The Red Couch
-How and why business should blog
By Robert Scoble & Shel Israel
With help from the Blogosphere
Overview
The Red Couch explains the why and how of blogging to business people. Using recent case studies throughout its 250-300 pages, it will demystify this disruptive technology and explaining why it is more efficient, credible and effective than traditional business communications tools and explains why it is likely to change or destroy the usual marketing mix of ads, PR, websites and collateral materials.
Based on at least 50 interviews with people at all levels and in all sorts of businesses, the Red Couch intertwines some of the experiences of its two authors, one of whom is Microsoft’s leading blogger and the other of whom is a veteran marketing consultant. It argues, in compelling terms, why blogging is not just another tactical communications distribution channel, but rather, a new strategic medium for drawing companies and their constituencies closer together for the benefit of both. The Red Couch provides a quick survey of the powerful but simple tools needed to get started, then illustrates how the are used to improve a company’s business and it provides finer points to mastering the new medium.

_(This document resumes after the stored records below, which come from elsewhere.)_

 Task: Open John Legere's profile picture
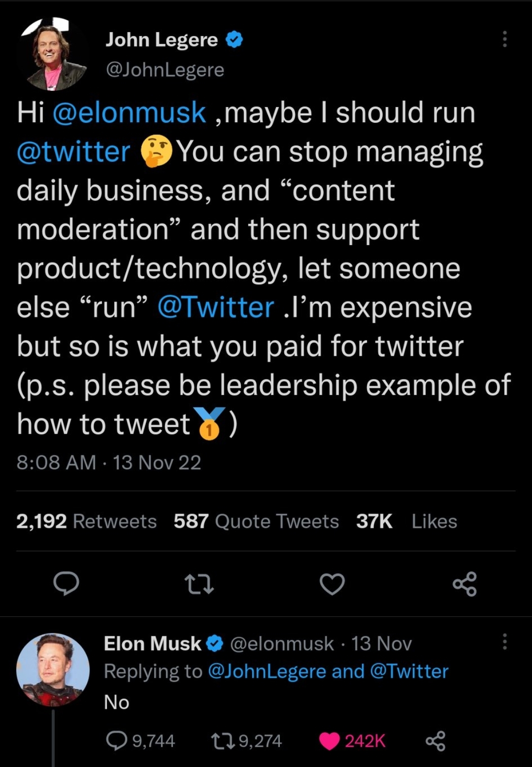[x=53, y=54]
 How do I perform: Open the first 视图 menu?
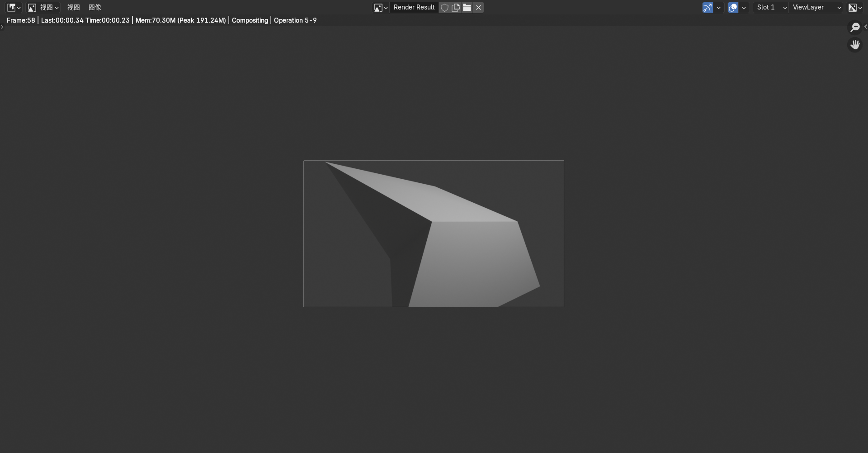(73, 7)
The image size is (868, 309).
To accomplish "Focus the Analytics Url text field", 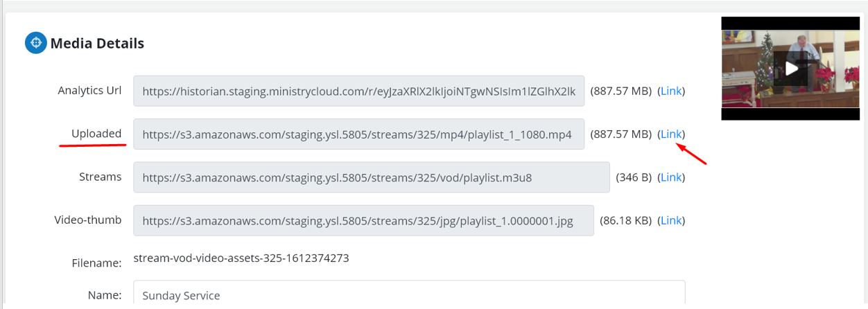I will 358,91.
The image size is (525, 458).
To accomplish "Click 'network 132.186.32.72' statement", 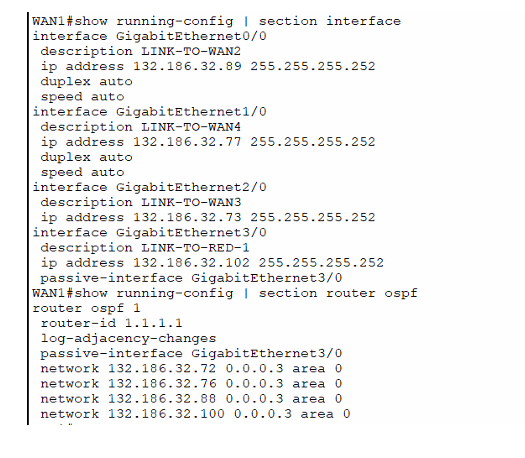I will [191, 369].
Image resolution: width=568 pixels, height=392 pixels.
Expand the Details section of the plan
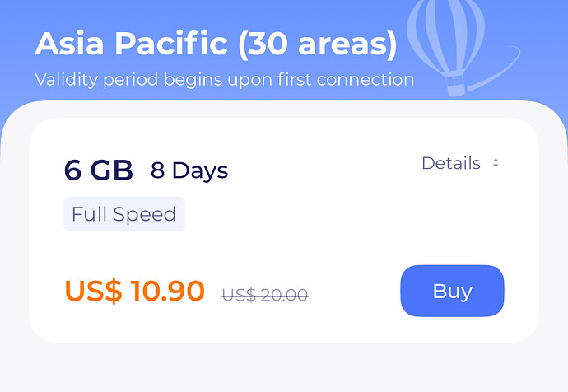click(x=451, y=163)
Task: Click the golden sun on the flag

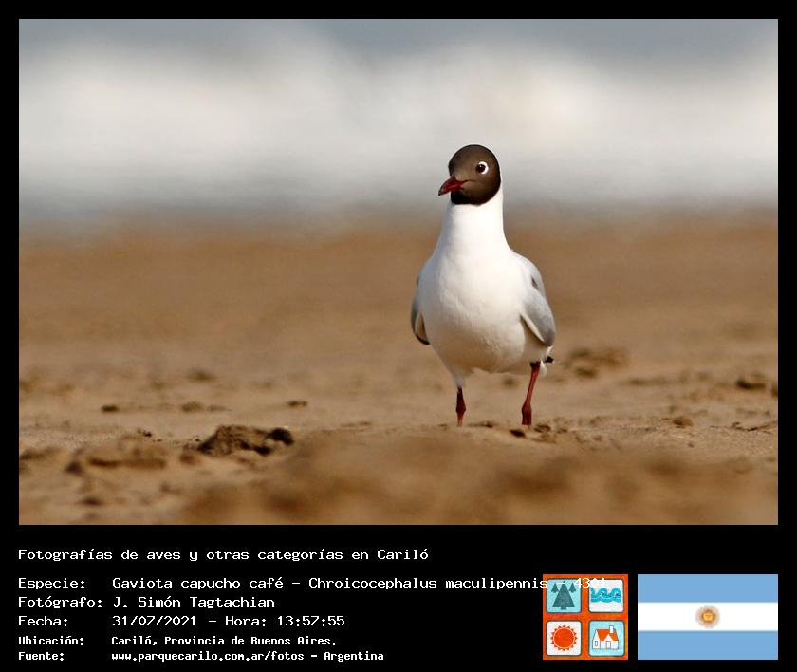Action: tap(707, 617)
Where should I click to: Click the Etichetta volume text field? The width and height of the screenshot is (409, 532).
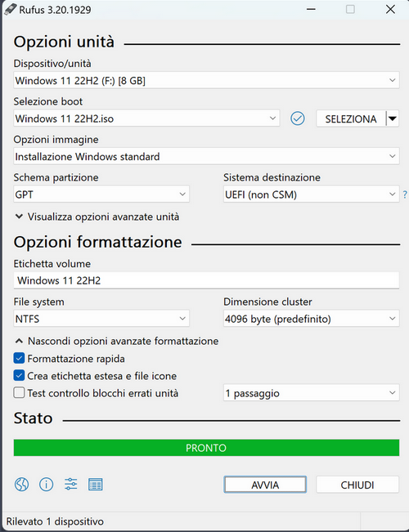206,280
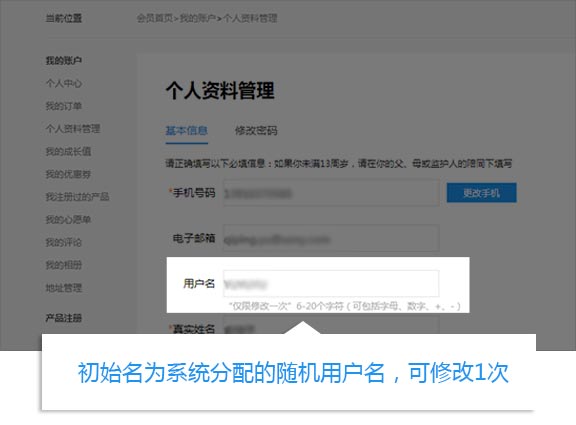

The authors will discuss why traditional marketing tools——press releases, websites, advertising and so on have become less effective even as they become more expensive and why some may never work again. It explains why its good business to shake off traditional taboos, such as praising competition, publicly discussing product prior to official launch, and allowing mid-level employees to blog without traditioBnal business filters.
The business community is already aware of the increasing ubiquity of blogging, but as happens during nearly all technology revolution, it is the slowest to adopt innovation, the longest to use it once adopted, and the place where it will prevail only if it can continuously and favorably impact the bottom line. This is as it should be, and the The Red Couch will explain how companies that adopt blogging will prevail in the next chapter of global and local business adjustment, and those who do not are likely to face the same fate as the village blacksmith who ignore the early automobile.
Target Audience
The target audience is any business decision maker as well as any business marketing consultant. It will be of value to CEOs, sole proprietors, CMOs and any in-house marketing staff. But it will also be valuable to mid-level employees involved in product development, customer support and human resources because The Red Couch explains how to blog without getting fired for being candid.
Outstanding Features
The authors believe they have access to the best-known business bloggers and the heads of large companies who allow blogging. They are hoping to include exclusive interviews that may not be available elsewhere.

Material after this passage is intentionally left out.